Teve que convencer seus amigos que o plano que havia surgido repentinamente em sua mente era o 'melhor' a ser feito, quando nem ela mesma estava convencida daquilo. A última meia hora dentro daquele carro foi corrida em um silêncio ensurdecedor, uma resignação dolorosa de que não havia nada que seus amigos pudessem fazer mais por ela.

A ideia de morrer nunca lhe foi algo casual ou que encarava sem medo. Quem em sã consciência não teme a morte? Talvez alguém experiente, que já tenha vivido, amado, visto e feito muitas coisas por esse mundo. Mas uma garota de dezoito anos, que finalmente descobriu que pode e deve decidir o que fazer da própria vida e que pela primeira vez se viu rodeada de amigos verdadeiros e provou um pouco do que era amor? Não. Alicia não queria morrer. Alicia queria pegar seus amigos e voltar para a 'sua casa' – como havia dito para Evan. Queria voltar para os braços dele e pedir desculpas por não ter se despedido, pedir desculpas por ter feito ele sofrer com a sua partida repentina. E para isso tudo, precisava estar viva.

Não que o fato de querer se manter viva fosse de fato mantê-la viva.

E isso começou a fazer com que não parasse de pensar no que era a 'tal coisa' que poderia fazer com aquela sua pequena chance de sucesso fosse o resultado final daquela incursão. Seria algo que Dam veria nela? Seria algo que de alguma forma comoveria seu pai? Ou talvez alguma frase seria mal interpretada e acabaria virando o jogo contra ela? Talvez alguma atitude ou reação que ele não gostasse?

Qual era o ponto-chave que detinha o poder de mudar completamente a história de suas vidas, daquela guerra?

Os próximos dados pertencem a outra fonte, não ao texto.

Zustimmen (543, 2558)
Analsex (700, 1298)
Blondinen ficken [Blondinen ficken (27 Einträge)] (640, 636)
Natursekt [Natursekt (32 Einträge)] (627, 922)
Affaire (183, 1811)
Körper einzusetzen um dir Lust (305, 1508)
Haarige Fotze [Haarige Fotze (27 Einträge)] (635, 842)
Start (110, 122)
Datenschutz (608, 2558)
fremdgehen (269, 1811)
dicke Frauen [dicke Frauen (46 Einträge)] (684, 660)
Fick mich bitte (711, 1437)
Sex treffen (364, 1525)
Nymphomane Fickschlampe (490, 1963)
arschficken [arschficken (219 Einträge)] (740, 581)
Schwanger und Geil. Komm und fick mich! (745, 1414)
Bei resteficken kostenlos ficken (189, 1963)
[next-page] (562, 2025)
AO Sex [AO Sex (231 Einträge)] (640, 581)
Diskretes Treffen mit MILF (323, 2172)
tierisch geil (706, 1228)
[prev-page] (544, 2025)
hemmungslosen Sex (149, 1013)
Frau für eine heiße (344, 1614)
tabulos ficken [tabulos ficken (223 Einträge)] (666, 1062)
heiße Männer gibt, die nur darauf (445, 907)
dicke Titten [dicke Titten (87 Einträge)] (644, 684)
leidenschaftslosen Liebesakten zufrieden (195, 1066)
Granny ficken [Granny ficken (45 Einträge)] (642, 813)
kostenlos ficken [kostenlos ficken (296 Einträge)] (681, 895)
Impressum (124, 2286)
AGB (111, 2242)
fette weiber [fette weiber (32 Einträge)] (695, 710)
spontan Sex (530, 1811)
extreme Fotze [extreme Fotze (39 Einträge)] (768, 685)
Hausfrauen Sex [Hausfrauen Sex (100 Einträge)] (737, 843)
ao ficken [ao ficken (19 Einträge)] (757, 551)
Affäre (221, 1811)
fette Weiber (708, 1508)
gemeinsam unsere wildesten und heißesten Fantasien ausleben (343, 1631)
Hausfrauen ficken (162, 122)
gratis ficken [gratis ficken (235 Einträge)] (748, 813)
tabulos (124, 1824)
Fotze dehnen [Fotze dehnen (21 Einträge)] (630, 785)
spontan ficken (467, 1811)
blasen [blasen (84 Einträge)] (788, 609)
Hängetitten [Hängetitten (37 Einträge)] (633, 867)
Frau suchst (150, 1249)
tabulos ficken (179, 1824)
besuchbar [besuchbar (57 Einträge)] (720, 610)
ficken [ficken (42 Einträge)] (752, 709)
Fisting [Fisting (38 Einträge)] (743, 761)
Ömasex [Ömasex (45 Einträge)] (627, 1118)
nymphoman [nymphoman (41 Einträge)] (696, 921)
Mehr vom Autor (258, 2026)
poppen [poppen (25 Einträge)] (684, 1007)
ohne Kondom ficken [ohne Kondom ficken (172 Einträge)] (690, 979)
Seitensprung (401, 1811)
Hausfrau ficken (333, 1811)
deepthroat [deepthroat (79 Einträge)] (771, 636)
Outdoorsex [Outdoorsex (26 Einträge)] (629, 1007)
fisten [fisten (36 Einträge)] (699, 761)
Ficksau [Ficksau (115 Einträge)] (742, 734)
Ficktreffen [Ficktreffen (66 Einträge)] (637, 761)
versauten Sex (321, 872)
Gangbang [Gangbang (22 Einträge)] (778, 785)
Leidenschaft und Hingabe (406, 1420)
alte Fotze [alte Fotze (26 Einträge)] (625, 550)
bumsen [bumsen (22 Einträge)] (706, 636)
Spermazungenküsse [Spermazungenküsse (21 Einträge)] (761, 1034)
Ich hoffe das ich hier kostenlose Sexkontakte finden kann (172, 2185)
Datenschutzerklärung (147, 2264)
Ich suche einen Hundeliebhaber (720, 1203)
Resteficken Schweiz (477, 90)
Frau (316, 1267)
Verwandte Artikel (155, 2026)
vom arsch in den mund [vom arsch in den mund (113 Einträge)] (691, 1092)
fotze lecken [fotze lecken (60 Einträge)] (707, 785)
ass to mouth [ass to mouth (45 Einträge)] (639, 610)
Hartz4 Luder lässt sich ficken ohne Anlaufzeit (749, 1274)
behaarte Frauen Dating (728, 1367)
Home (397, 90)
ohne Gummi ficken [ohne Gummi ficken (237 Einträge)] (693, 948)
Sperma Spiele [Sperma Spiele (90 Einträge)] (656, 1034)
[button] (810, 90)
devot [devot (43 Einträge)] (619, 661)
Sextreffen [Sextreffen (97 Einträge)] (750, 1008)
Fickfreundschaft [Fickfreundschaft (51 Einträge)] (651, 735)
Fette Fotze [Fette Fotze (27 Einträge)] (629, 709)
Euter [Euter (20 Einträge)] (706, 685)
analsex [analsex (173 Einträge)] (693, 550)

Aquilo estava matando Alicia, pois duvidava que na presença do seu pai, sabendo tudo o que estaria em risco e que dependeria somente dela, conseguiria ficar raciocinando friamente, tentando pensar em como falar, se portar ou agir para que tudo desse certo.

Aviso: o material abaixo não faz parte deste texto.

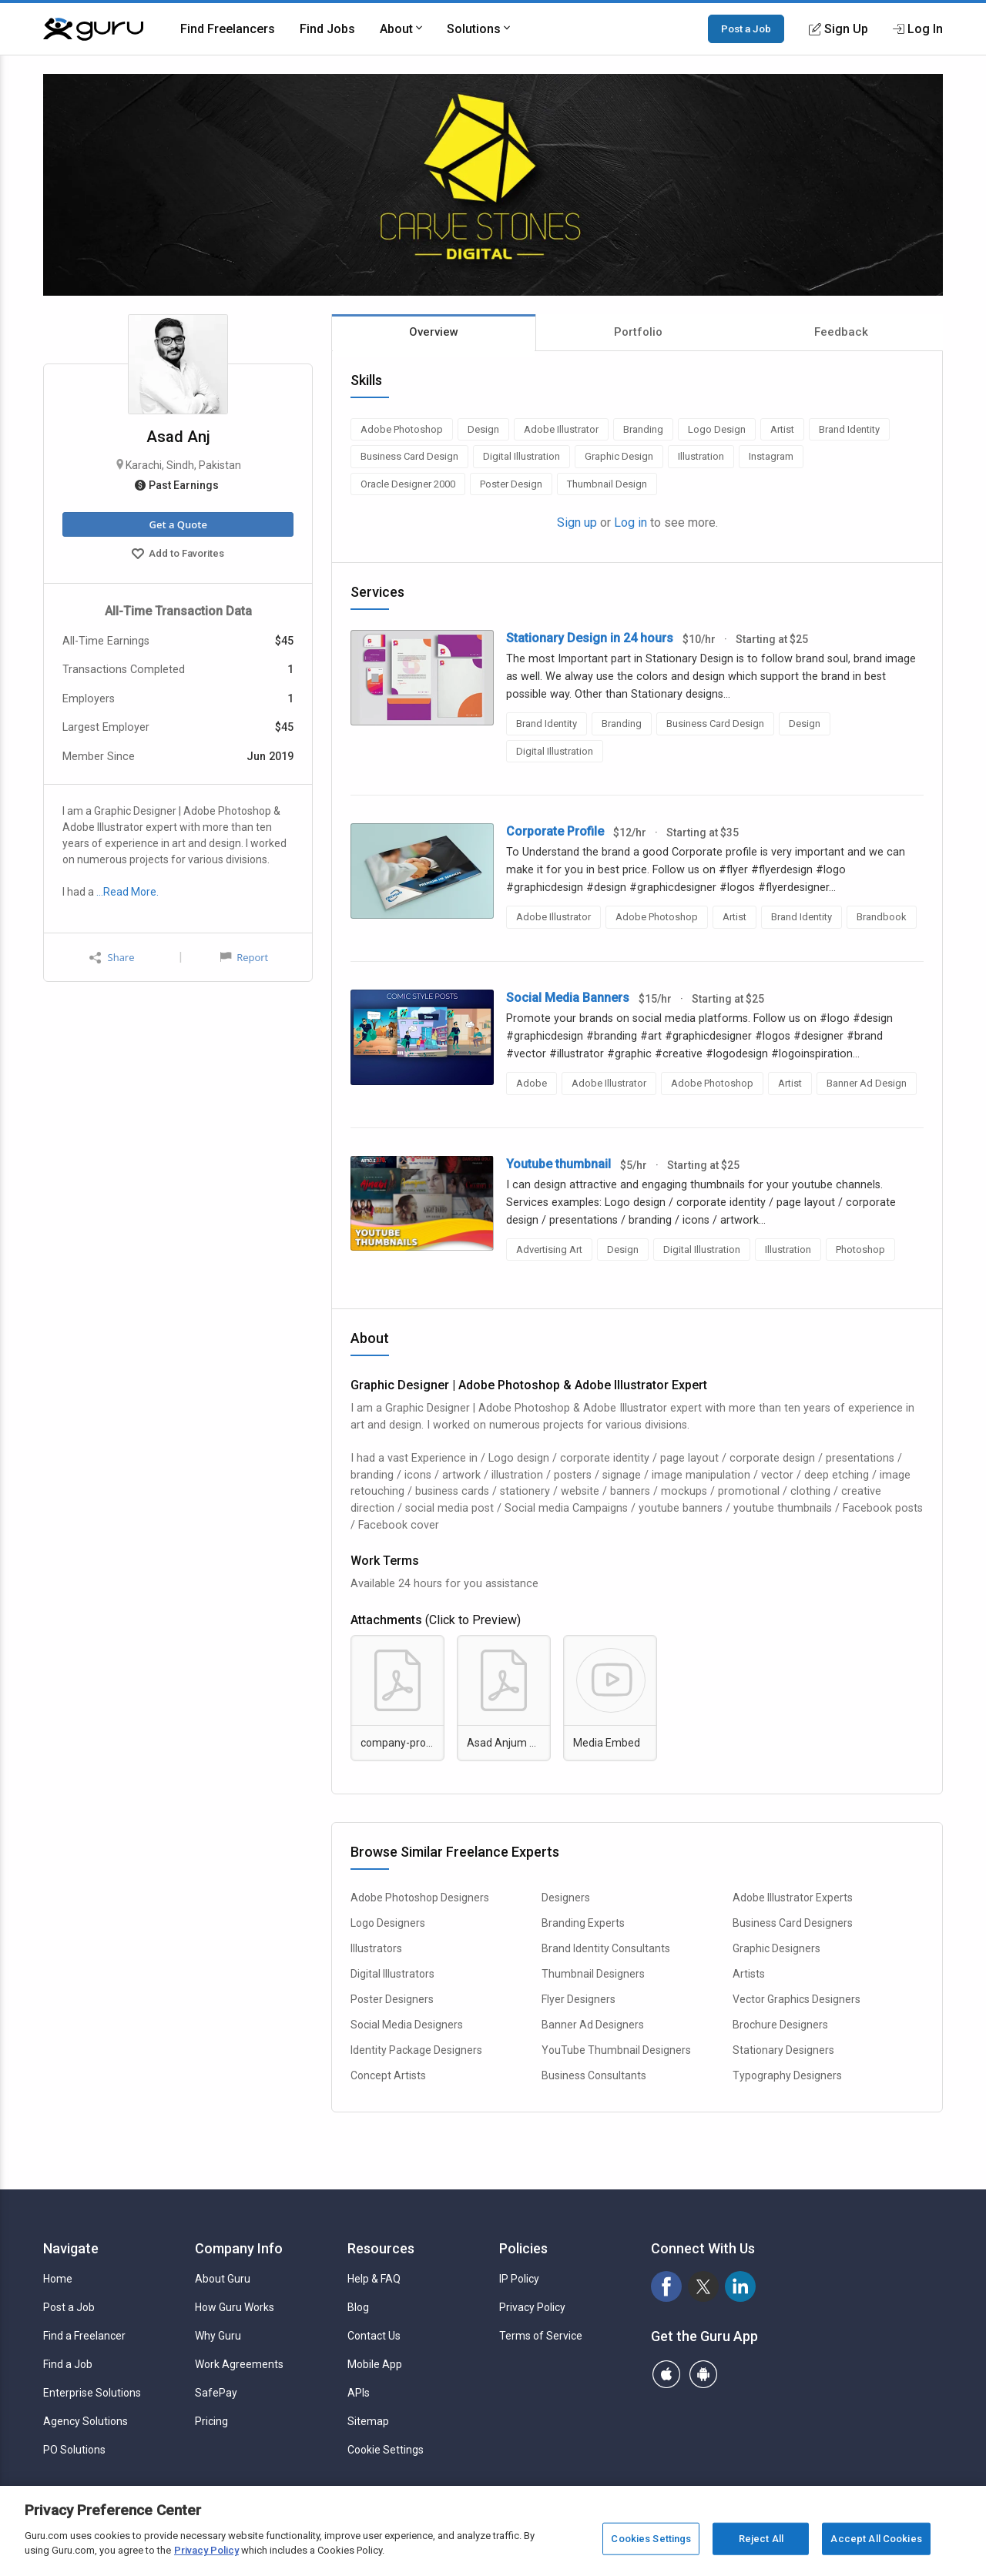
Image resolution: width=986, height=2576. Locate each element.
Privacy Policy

Esfregou os olhos, tentando afastar o turbilhão de receios que invadia sua mente e se forçou a andar em direção a base, a colocar um pé na frente do outro, mesmo quando a imagem de Evan resolveu invadir seus pensamentos, atormentando-a ainda mais. Sabia que havia grandes chances de aquilo tudo dar errado, que poderia morrer ou até mesmo ser presa por Dam e viver um verdadeiro inferno, mas a ideia que mais a agoniava era a de ficar longe de Evan. Não queria perder o que havia entre eles, justamente quando haviam se aceitado e descoberto o quanto poderia ser indescritível estarem juntos, quando mal haviam começado e ainda tinham muito esperando por eles.